Kongre'deki Demokratlar, yabancı esirlerin Guantanamo'da tutulması meselesinden başlamak üzere, Bush'un terör karşıtı önlemlerinden bazılarını tersine çevirme taleplerinde bastırıyor. Bu desteklediğimiz bir adım olsa da, hâlâ Guantanamo'da bulunan 250'den fazla 'düşman savaşçı'yla ne yapılacağı ve gelecekte yurtdışında yakalanan Kaide üyelerinin nasıl ve nerede tutulacağıyla ilgili soruları yanıtsız bırakıyor.
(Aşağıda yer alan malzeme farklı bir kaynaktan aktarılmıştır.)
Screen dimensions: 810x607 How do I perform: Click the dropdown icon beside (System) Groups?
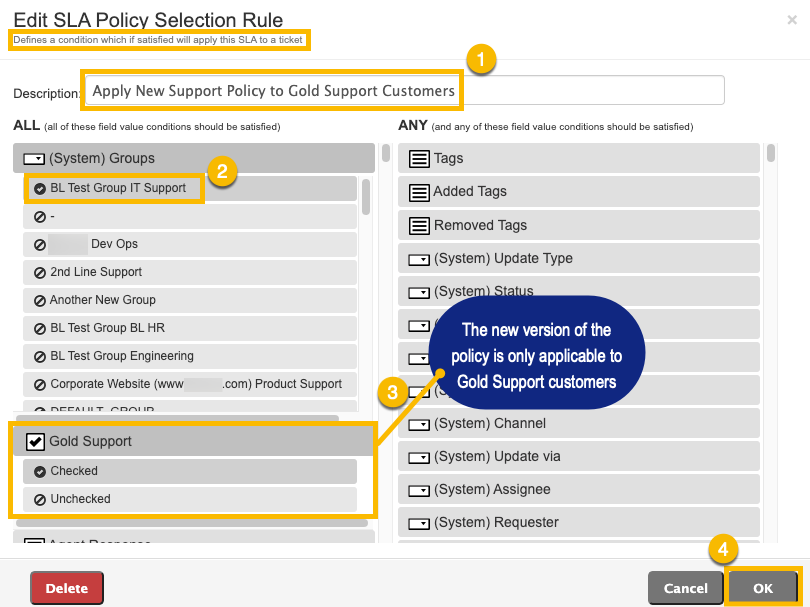tap(34, 159)
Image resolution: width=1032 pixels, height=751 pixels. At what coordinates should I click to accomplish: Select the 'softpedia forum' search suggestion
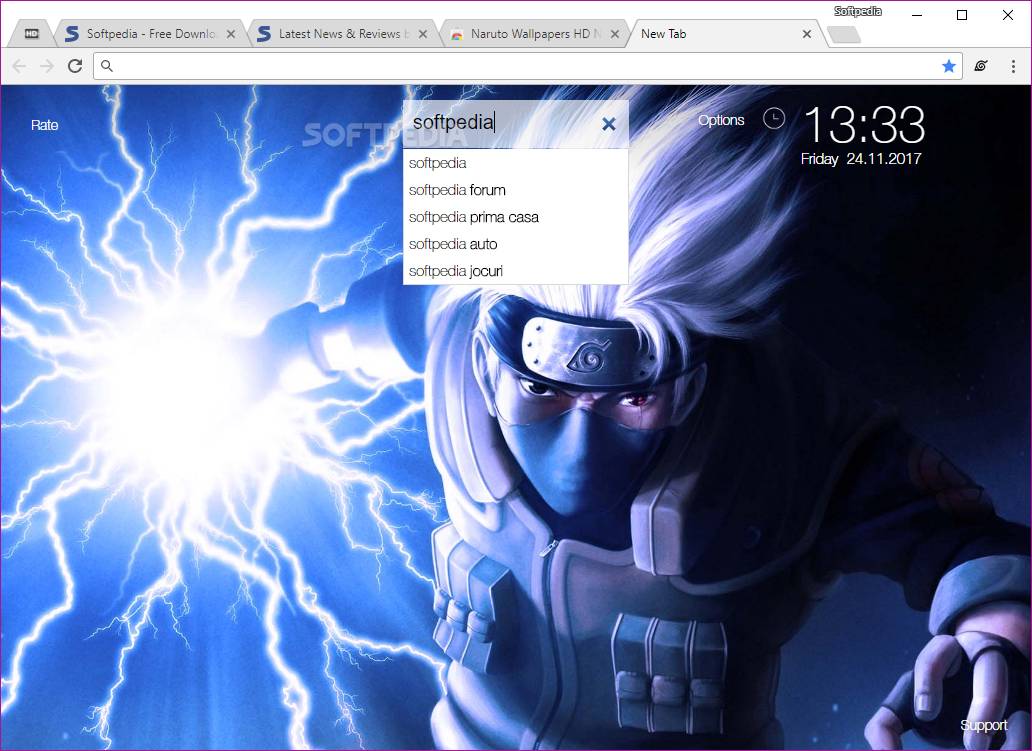(x=456, y=190)
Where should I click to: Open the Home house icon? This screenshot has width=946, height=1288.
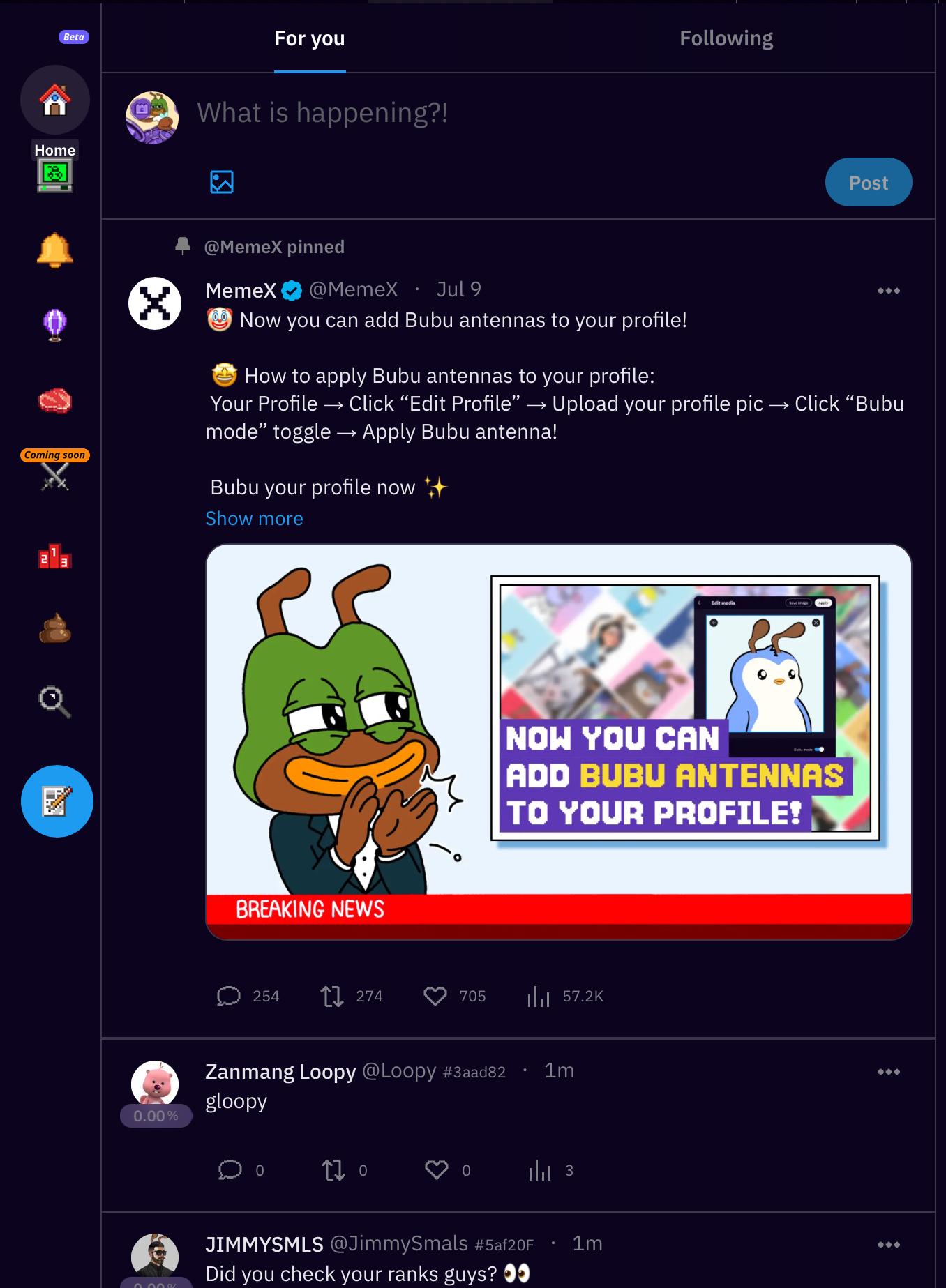(54, 100)
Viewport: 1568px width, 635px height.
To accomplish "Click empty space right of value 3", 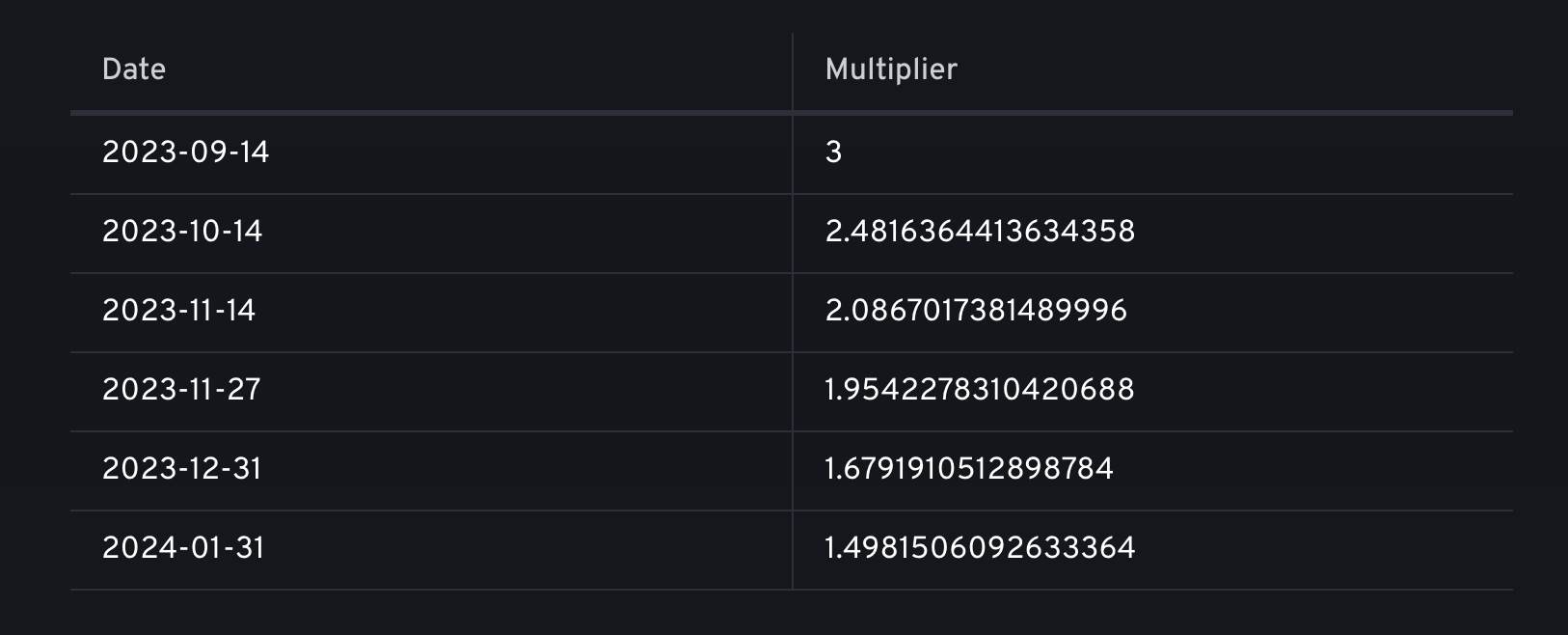I will click(x=1176, y=152).
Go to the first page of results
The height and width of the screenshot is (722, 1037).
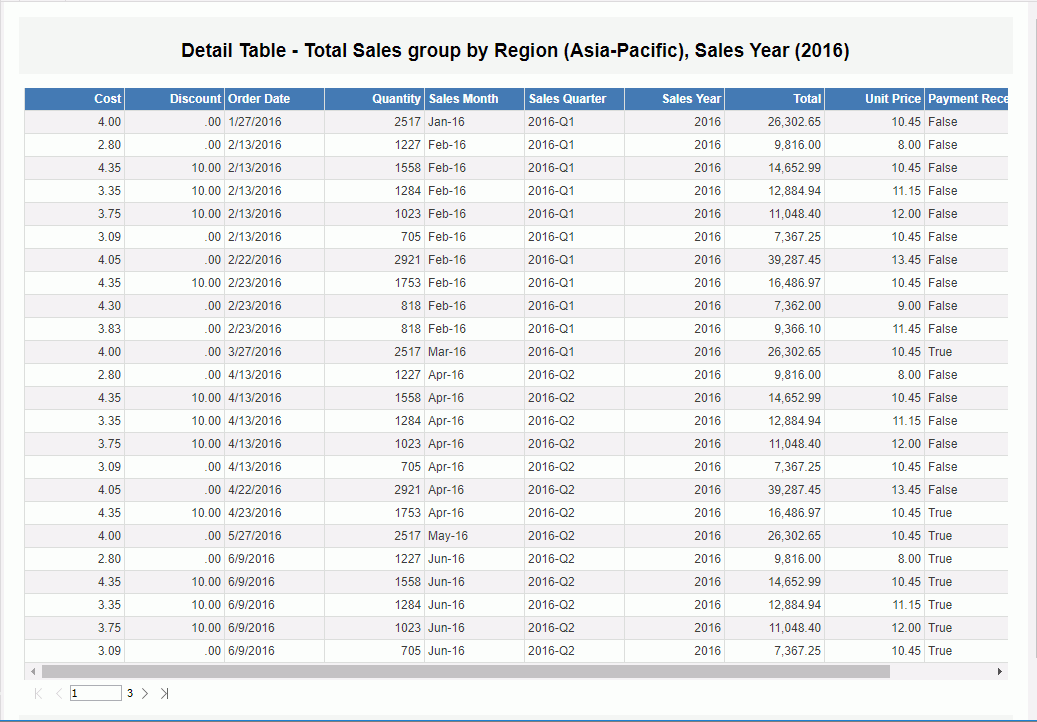pos(38,693)
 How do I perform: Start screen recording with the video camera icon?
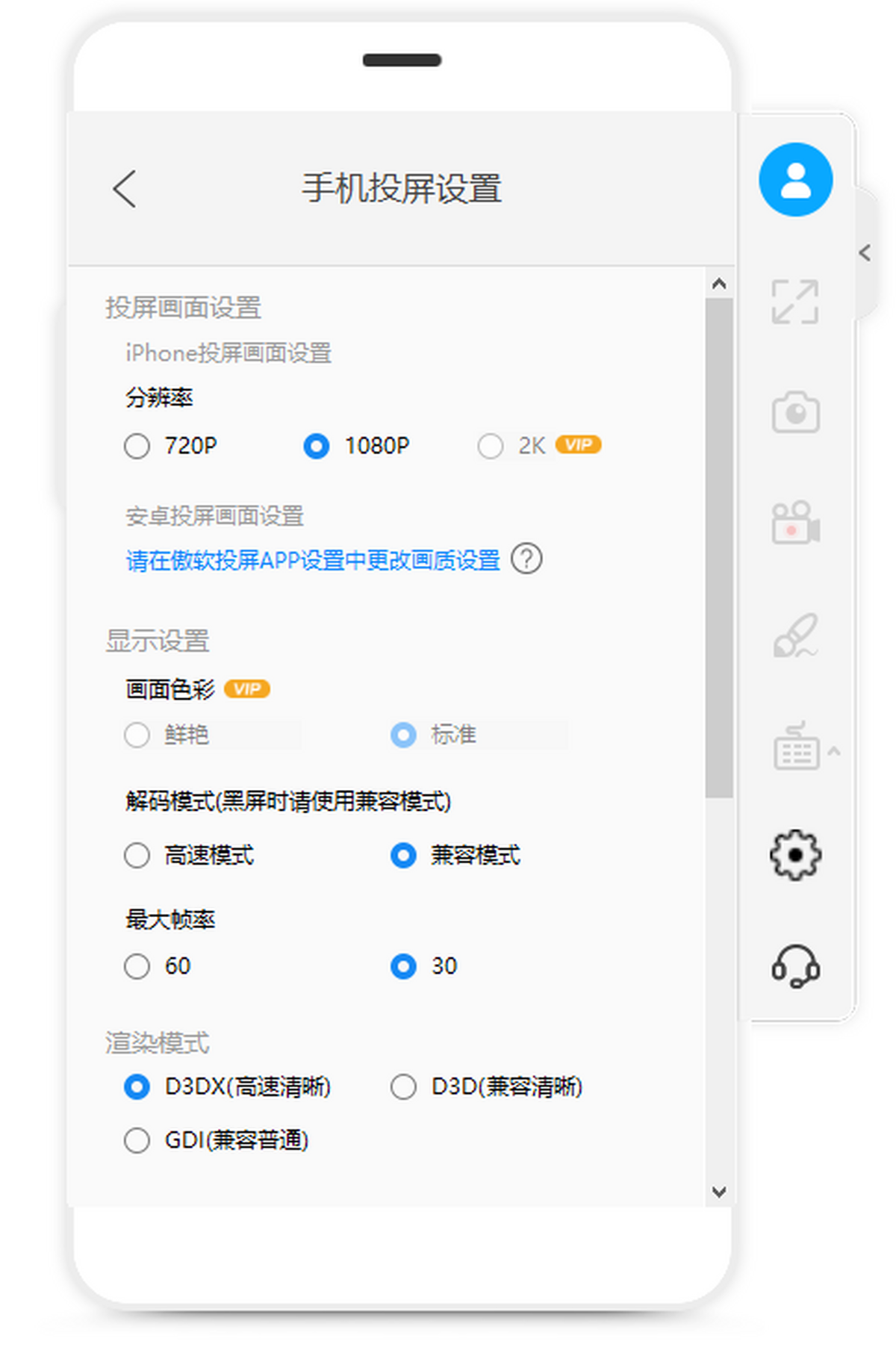(795, 523)
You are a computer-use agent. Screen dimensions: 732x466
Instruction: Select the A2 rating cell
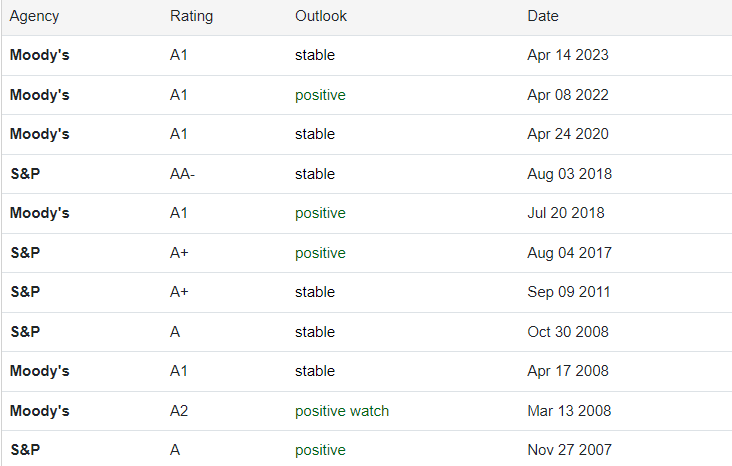[x=179, y=411]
Eski ulusal güvenlik danışmanı Zbigniew Brzezinski gibi Obama'ya nasihat veren bazıları, 'teröre karşı bir savaş'ın dayanak noktalarını sorguluyor.
Bunlar şu anlama geliyor: Obama terörizme karşı savaşın yönetimi için ne anlama geldiğini ve nasıl yürütüleceğini belirleme konusunda erken bir meydan okumayla karşılaşacak. 'Terörle savaş' terimini kullansa da kullanmasa da, Amerikalıları, partisini ve Amerikan müttefiklerini tehdidin hâlâ gerçek ve acil olduğuna ikna etmesi gerekecek; çünkü, Afganistan ve Pakistan'da yaşananları izleyen herkesin de bildiği gibi, gerçek bu. Fakat kampanyasını Bush'unkinden ayrıştırmak zorunda kalacak; Kaide üzerindeki baskıyı azaltmadan Bush'un kampanyasının fazlalıklarını törpülemeli.
Siyasi açıdan, bu görevin en zorlu kısmı Afganistan veya Pakistan değil, Guantanamo olabilir. Bush arkasında, buradaki 'düşman savaşçılar'ı gözaltında tutup yargılamak noktasında bozuk bir sistem bırakıyor; Guantanamo'nun  komisyon mahkemeleri çok az uluslararası inanılırlığa sahip. Fakat ABD'nin yasal sistemi, suç işlememiş olan ama ciddi güvenlik tehdidi yaratan şüphelileri gözaltına almak konusunda da yeterli esnekliği sağlamıyor.
Mantıklı çözüm şu: Kaide militanlarının ABD'de veya ABD'nin yurtdışında kontrol ettiği hapishanelerde tutulmasına izin verecek, aynı zamanda kötü muameleyi yasaklayıp, bağımsız yargıçlar tarafından düzenli ve tam bir gözden geçirmeye imkân tanıyan yeni bir yasa. Obama'nın Kongre'ye erkenden bu tür bir düzen önerisinde bulunması ve Guantanomo'nun kapatıldığının ilan edilmesi, Kaide'yle savaş konusunda ciddi davranacağının, ancak Bush'un hatalarından da kaçınacağının işaretini verir.